My unemployment just ran out and I have a date this weekend. What now? Do we summon the VISA genie?
Diane: Some of the best dates are no money outings. Pick up a deck of cards and teach your date how to play poker at the local coffee house. Go for a walk in the park and nuzzle under the pine needles. Check out Sunday flea markets. If your date seems like the intellectual type, take them to a reading at your favorite bookstore Bake some cookies together and then get creative with some melted chocolate.
Judy: Don’t break out the credit card! Sweet booty action should not have to cost you. I had a broke-ass date arrange to meet me at an art opening. He got there early and downed so much gratis white wine that the lady dispensing the vino was actually mouthing “noooo!!!” at me, from behind his back. Then he suggested we go to a bar around the corner. We both ordered a drink. When they came, he grabbed his and said, “I’ll get you next date.” There was no next date, but he did get several glasses of free Chablis and a beer on me. Take from that what you will.
I just moved in with my girlfriend. How do I tell her I lost my job?

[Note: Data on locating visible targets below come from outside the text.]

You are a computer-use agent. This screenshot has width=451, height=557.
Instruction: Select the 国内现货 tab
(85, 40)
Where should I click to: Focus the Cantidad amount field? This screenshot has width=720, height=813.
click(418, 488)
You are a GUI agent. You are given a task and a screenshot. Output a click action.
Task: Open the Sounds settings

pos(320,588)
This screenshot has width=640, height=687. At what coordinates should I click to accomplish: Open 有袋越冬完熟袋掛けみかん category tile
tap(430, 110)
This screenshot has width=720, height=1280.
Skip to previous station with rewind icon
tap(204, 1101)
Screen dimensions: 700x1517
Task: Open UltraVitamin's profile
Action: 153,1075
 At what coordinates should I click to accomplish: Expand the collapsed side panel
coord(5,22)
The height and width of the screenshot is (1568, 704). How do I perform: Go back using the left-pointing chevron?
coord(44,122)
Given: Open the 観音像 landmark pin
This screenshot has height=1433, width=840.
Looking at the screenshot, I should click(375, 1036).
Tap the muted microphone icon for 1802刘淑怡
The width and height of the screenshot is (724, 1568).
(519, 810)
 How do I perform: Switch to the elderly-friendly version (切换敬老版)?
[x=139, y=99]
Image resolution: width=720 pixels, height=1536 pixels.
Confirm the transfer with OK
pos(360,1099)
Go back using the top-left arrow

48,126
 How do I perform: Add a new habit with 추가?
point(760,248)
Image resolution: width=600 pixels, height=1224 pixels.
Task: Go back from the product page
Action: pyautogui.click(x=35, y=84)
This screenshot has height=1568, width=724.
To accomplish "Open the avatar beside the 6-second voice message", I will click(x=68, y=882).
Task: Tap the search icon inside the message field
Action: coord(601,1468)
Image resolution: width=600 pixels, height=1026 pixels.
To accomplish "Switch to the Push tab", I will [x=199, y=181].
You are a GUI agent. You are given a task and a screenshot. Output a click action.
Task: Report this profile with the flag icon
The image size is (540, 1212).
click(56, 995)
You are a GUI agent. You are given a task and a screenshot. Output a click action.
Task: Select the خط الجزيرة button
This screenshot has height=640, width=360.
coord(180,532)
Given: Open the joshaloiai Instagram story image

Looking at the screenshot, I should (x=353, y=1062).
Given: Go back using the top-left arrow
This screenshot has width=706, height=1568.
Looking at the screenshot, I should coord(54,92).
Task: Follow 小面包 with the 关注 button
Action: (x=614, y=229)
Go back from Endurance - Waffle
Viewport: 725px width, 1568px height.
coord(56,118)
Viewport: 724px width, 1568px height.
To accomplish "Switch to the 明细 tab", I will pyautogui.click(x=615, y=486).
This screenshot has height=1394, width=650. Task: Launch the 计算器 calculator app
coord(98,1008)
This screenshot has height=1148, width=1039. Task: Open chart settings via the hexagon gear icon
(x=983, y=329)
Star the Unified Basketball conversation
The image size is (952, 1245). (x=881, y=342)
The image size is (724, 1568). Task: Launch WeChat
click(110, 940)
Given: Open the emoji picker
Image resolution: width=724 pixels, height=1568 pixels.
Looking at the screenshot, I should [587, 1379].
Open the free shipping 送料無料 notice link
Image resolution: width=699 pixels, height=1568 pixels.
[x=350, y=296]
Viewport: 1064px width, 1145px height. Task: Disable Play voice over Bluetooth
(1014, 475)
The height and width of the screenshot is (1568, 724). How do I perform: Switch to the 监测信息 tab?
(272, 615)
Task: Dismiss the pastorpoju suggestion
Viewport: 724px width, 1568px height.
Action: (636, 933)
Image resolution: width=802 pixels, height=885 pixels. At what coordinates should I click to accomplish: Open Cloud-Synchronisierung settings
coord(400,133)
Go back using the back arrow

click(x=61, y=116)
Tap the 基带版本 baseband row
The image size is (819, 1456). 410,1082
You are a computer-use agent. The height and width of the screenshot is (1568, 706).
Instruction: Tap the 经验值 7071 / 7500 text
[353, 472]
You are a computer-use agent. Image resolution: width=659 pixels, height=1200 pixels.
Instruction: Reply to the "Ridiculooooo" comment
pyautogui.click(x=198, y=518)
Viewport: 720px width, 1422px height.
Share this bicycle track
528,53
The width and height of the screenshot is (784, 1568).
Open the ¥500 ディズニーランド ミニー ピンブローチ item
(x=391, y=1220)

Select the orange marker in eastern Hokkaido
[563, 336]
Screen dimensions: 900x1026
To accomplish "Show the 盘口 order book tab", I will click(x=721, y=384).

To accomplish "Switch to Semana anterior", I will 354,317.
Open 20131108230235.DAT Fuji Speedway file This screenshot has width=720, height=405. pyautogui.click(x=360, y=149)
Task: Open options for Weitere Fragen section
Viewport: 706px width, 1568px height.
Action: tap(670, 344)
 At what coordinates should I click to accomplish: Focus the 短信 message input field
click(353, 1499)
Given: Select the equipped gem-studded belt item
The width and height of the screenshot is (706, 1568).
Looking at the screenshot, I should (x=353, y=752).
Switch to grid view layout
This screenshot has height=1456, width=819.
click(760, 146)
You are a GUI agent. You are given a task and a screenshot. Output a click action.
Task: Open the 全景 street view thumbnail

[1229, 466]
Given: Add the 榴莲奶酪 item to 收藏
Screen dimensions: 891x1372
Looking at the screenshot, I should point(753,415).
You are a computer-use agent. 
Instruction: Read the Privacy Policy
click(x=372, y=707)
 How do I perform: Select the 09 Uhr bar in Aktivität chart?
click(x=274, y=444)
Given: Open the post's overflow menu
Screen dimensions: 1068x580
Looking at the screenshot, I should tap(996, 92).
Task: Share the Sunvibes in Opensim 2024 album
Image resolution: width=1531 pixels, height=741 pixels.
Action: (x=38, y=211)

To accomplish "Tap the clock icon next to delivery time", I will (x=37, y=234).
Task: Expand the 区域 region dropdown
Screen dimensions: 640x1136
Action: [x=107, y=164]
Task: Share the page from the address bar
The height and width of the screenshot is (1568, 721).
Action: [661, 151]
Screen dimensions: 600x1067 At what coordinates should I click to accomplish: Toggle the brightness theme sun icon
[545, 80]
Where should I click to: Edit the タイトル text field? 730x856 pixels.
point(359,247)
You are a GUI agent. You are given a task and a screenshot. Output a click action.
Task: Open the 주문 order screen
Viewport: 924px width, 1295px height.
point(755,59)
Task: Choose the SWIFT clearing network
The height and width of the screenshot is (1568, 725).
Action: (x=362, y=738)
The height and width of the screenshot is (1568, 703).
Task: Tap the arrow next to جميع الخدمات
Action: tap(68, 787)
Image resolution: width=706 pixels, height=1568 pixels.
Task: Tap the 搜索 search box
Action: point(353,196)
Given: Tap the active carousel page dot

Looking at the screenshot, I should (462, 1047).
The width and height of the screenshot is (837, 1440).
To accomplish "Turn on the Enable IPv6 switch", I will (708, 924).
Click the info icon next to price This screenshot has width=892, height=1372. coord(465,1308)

Diane: Definitely go through your options. Figure out how much unemployment will be coming in, what you might be able to sell to bring in quick cash, ways you can cut back on your monthly expenses, and what you can do to find new income, even if it’s walking dogs or editing resumes for cash. Once you’ve got the numbers together, lay it on the line. Be straight about the bad news, but show your partner you’ve got a battle plan other than becoming a master at Resident Evil 5.
Judy: There is only one course of action: grovel. Oh, and provide lots of oral sex. Become a giver even if it kills you.
I lost my job but got a severance — I’ll be taking my boyfriend on vacation! Good idea or not?
Diane: Great idea! But you may want to make it a mini-vacay. Getting laid-off is scary and can make the world seem as warm and welcoming as a Saw trailer so treat yourselves to a little fun. Check around for deals. Pump your friends/family/former coworkers for a cheap time-share/house-sitting option. Hit the road (gas is cheaper right now) instead of flying off to some exotic locale. Be creative and you can have a great time whether you’re in Palm Springs or Poughkeepsie.
Judy: I say, the more extravagant the better, so when you return and he starts bitching about how you haven’t paid your half of the rent in six months you can retort with “Yeah, but remember when I took you to the Poconos?!”
Since I lost my job all I do is sit around the apartment in my skivvies with a beer and a bowl of corn chips! What do I do?
Diane: I don’t understand. Is sitting around in your underpants and drinking all day a problem? Seriously, if you don’t feel like dating, don’t date. But you definitely want to take care of yourself and not fall into a dark pit of self-pity and despair. If nothing else, get together with your buddies for beer and corn chips, but do wear pants!
Judy: Mmm, greasy, broke and drunk — Judy likey!
My confidence is in the basement since I got canned. Getting in the mood is close to impossible! How does Stella get her groove back?
Diane: Work it to your advantage. Make a date to watch Some Like It Hot with someone to whom you’re attracted. At the part where Tony Curtis confesses to Marilyn Monroe that he’s unable to feel passion, tell your date that, by a strange coincidence, you’re suffering from the same thing. With Marilyn as their inspiration, they should take up the challenge and you should be in the pink (so to speak) in no time.
Judy: That’s all good but you have all this time to have sex and you’re wasting it by being a mopey little bitch? Excuse me, Morrissey! You should be having sex 24/7! As long as your getting benefits, unemployment is like a paid sexcation from the government. The jobless rate is at 8.1%, so how can you take it personally? Pull those pants down and get busy, buddy!